Every line below that holds the word "Task" must be listed.

* [Stored items]:
>>>>>

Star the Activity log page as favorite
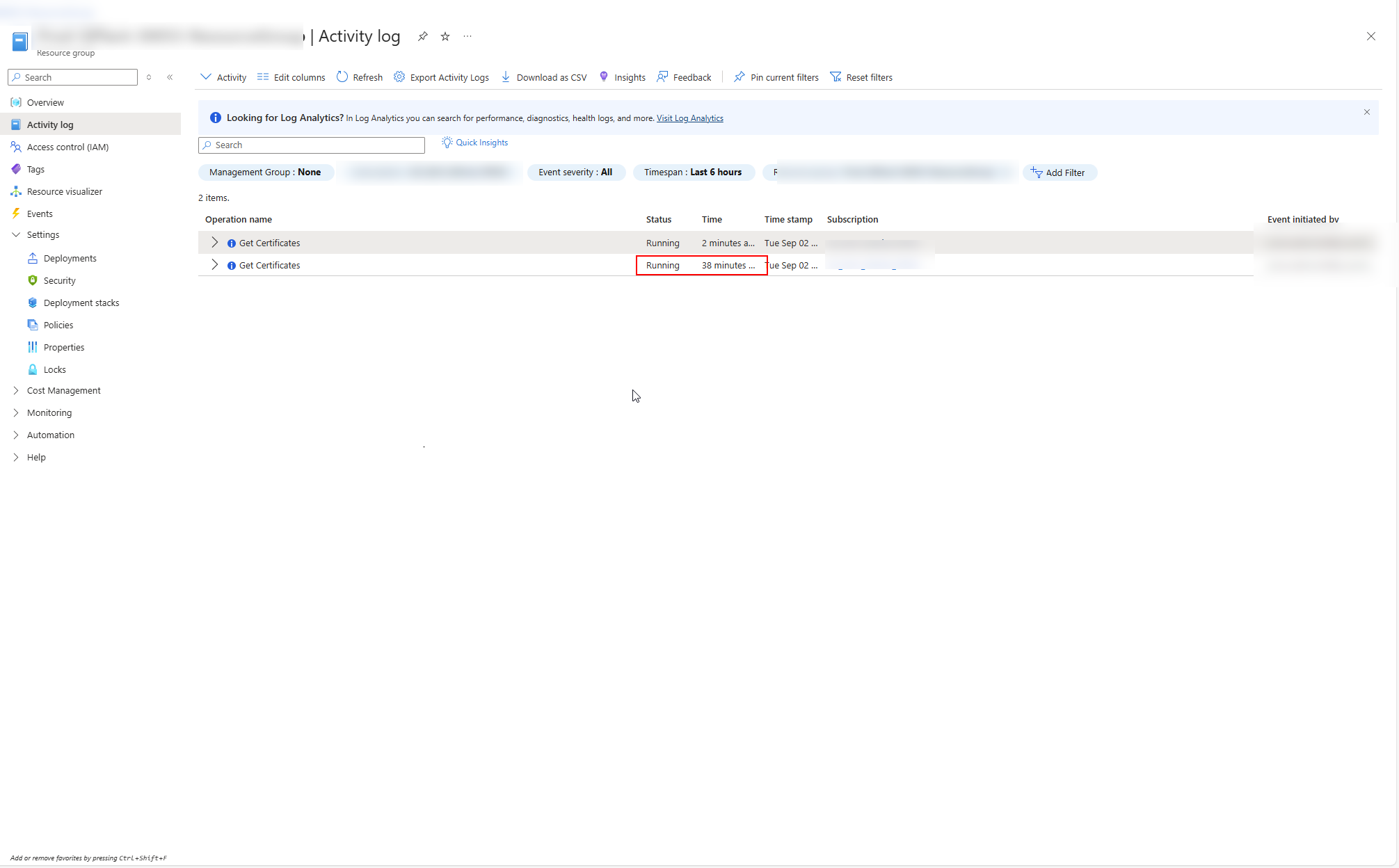The height and width of the screenshot is (868, 1399). tap(445, 36)
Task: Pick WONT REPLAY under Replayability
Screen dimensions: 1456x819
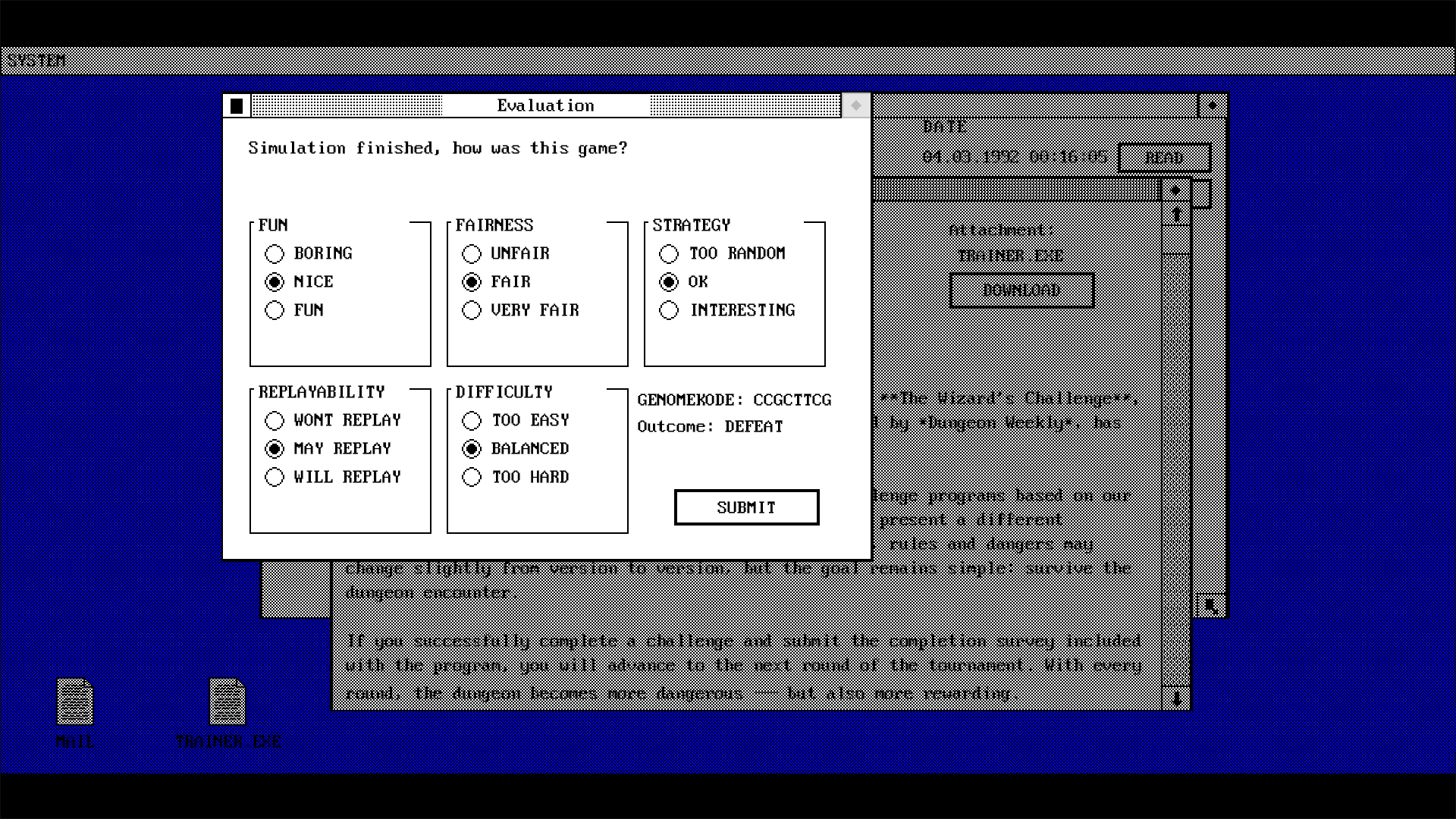Action: click(x=275, y=420)
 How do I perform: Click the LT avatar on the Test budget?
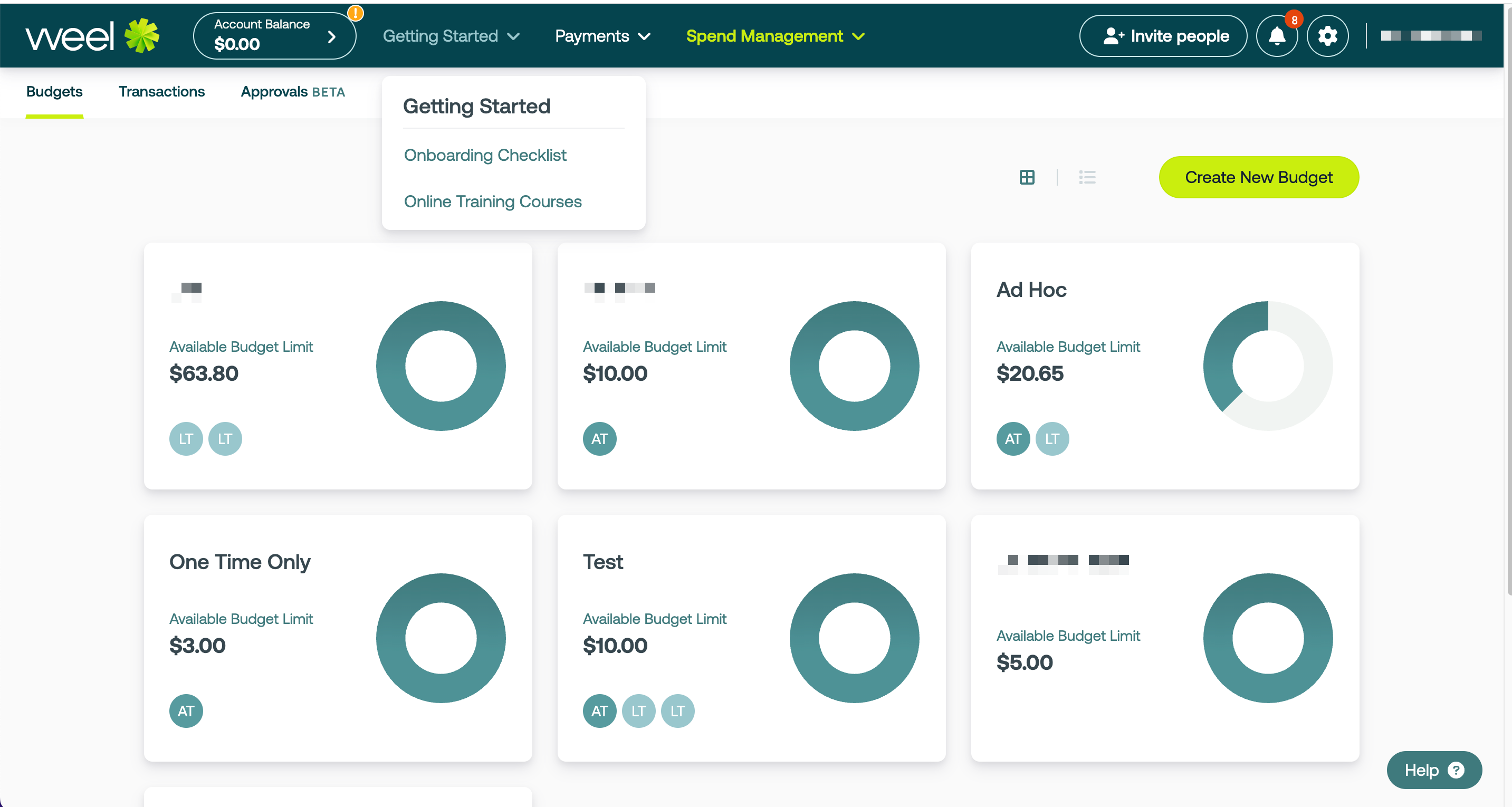[638, 711]
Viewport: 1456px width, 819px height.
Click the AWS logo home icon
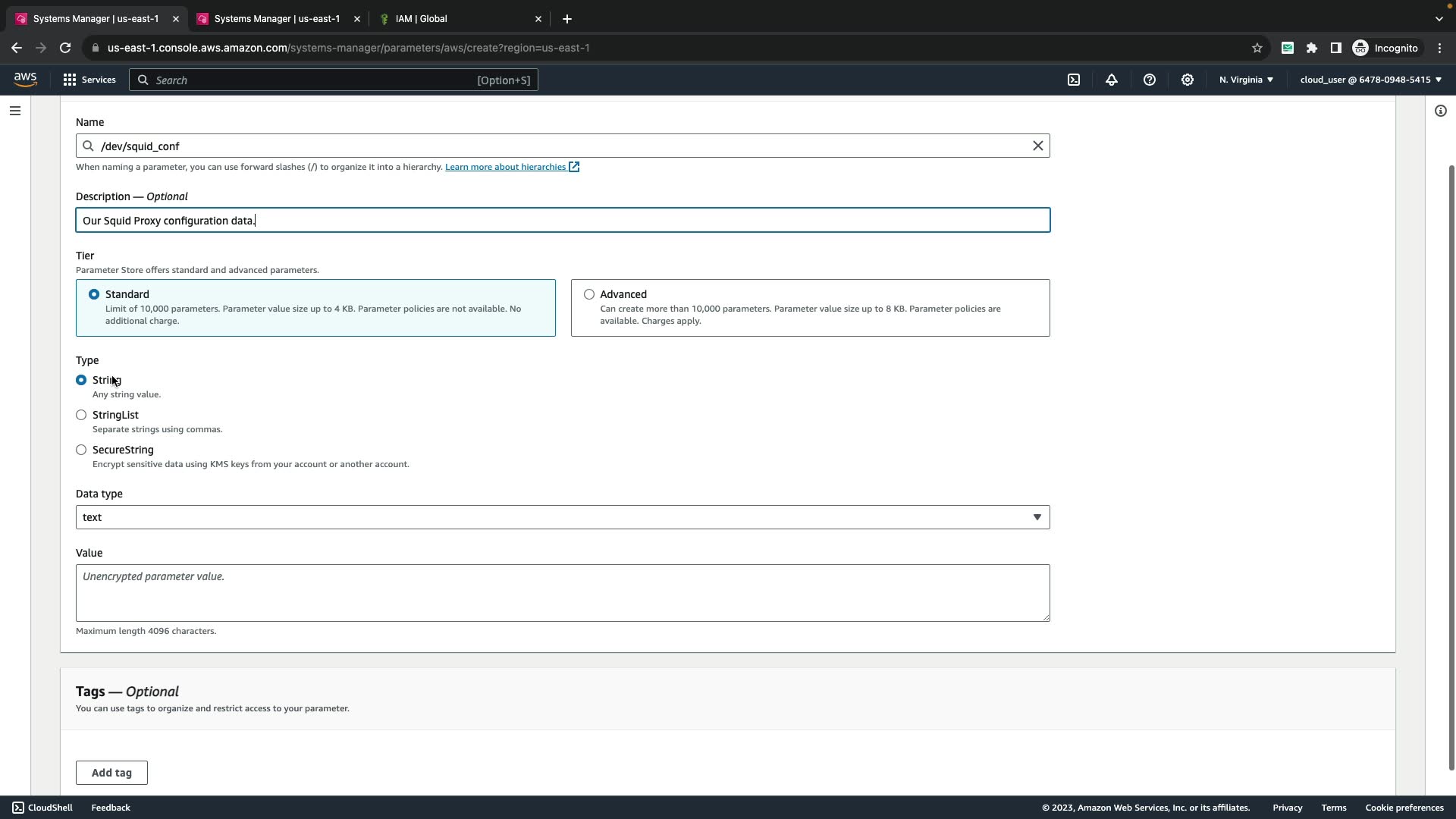pyautogui.click(x=25, y=80)
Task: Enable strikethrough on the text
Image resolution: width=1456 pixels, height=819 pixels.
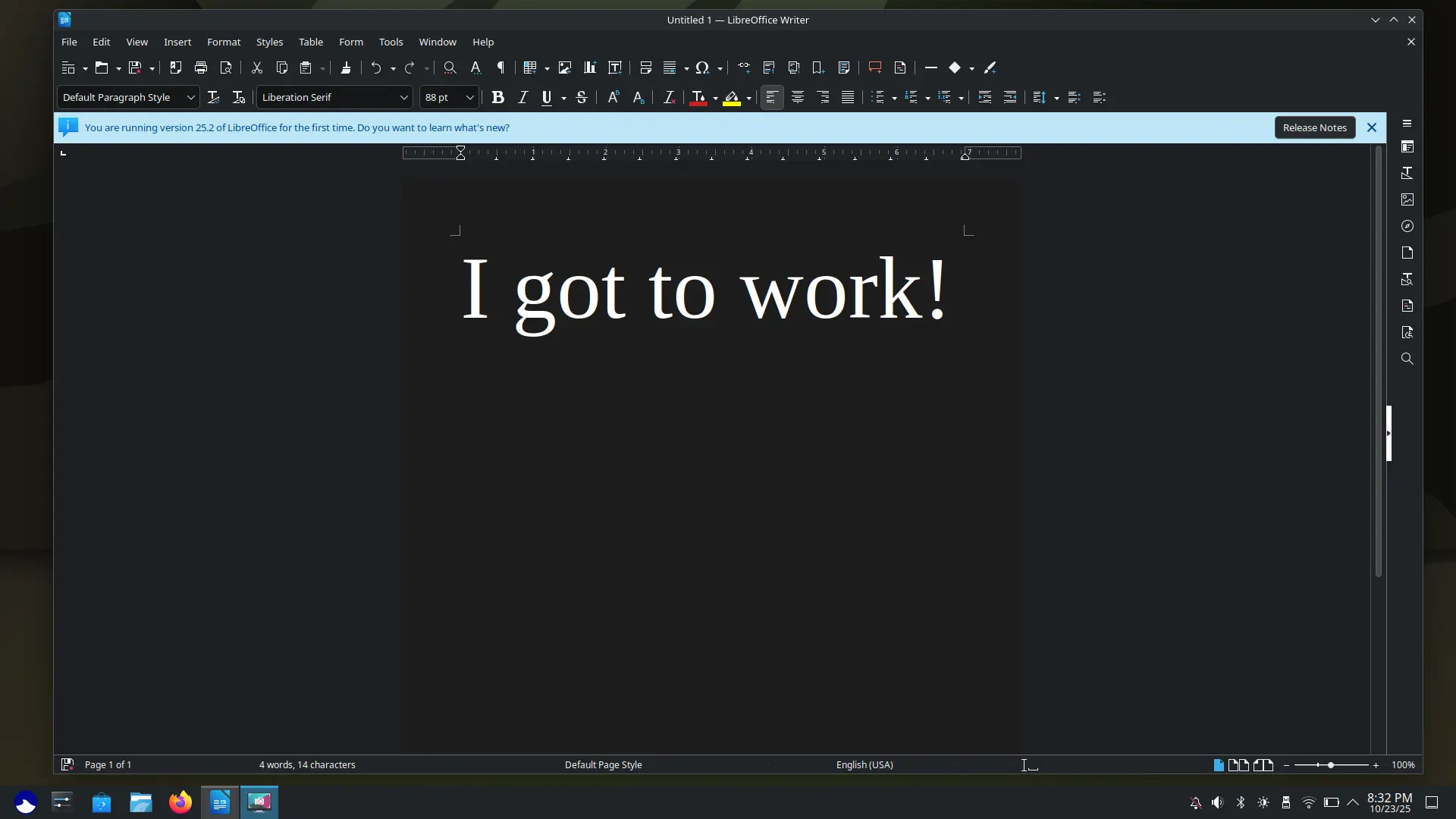Action: pyautogui.click(x=582, y=97)
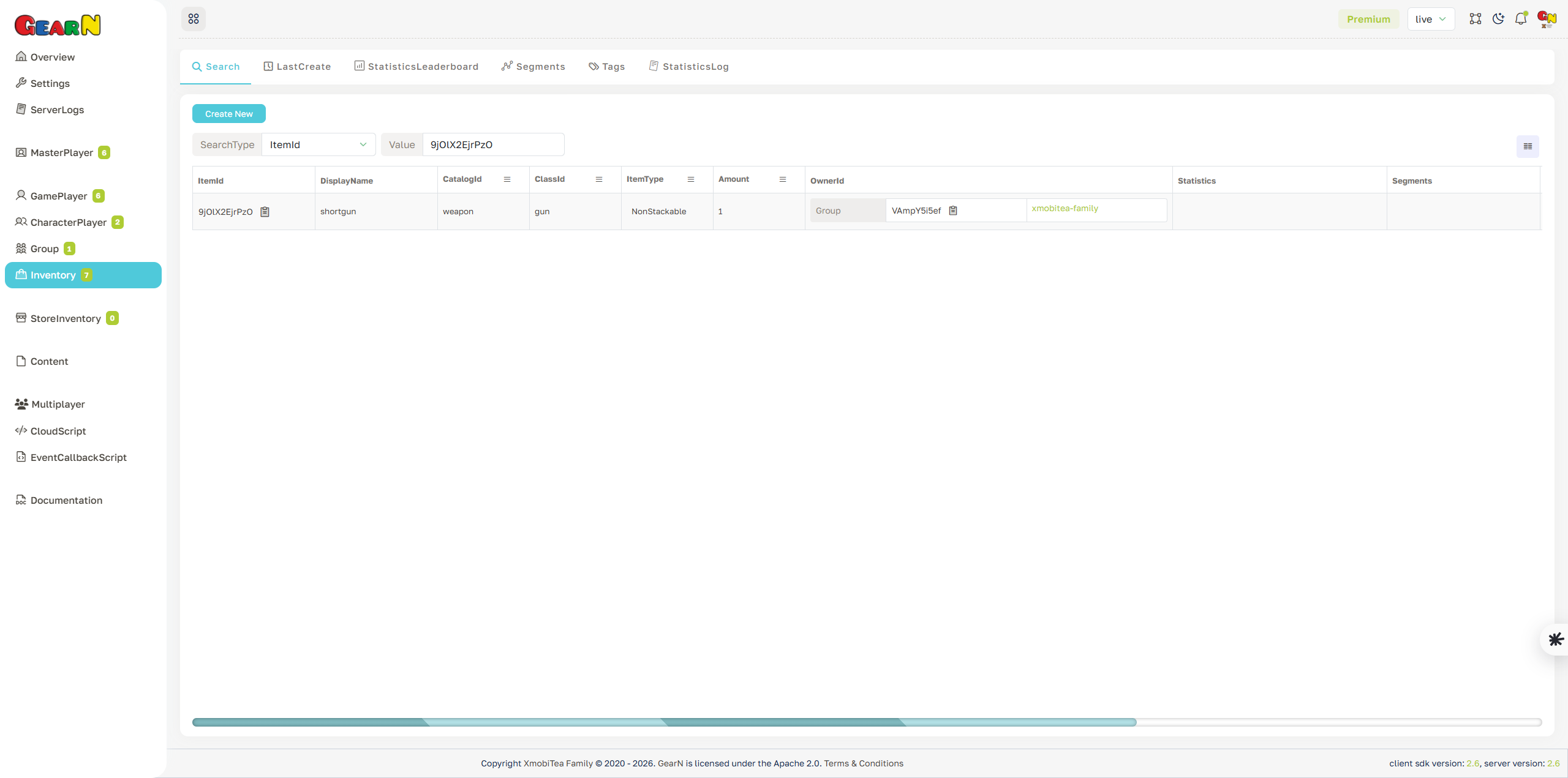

<<<<<

* [Solution to the problem]:
Task: Pick WONT REPLAY under Replayability
Task: Enable strikethrough on the text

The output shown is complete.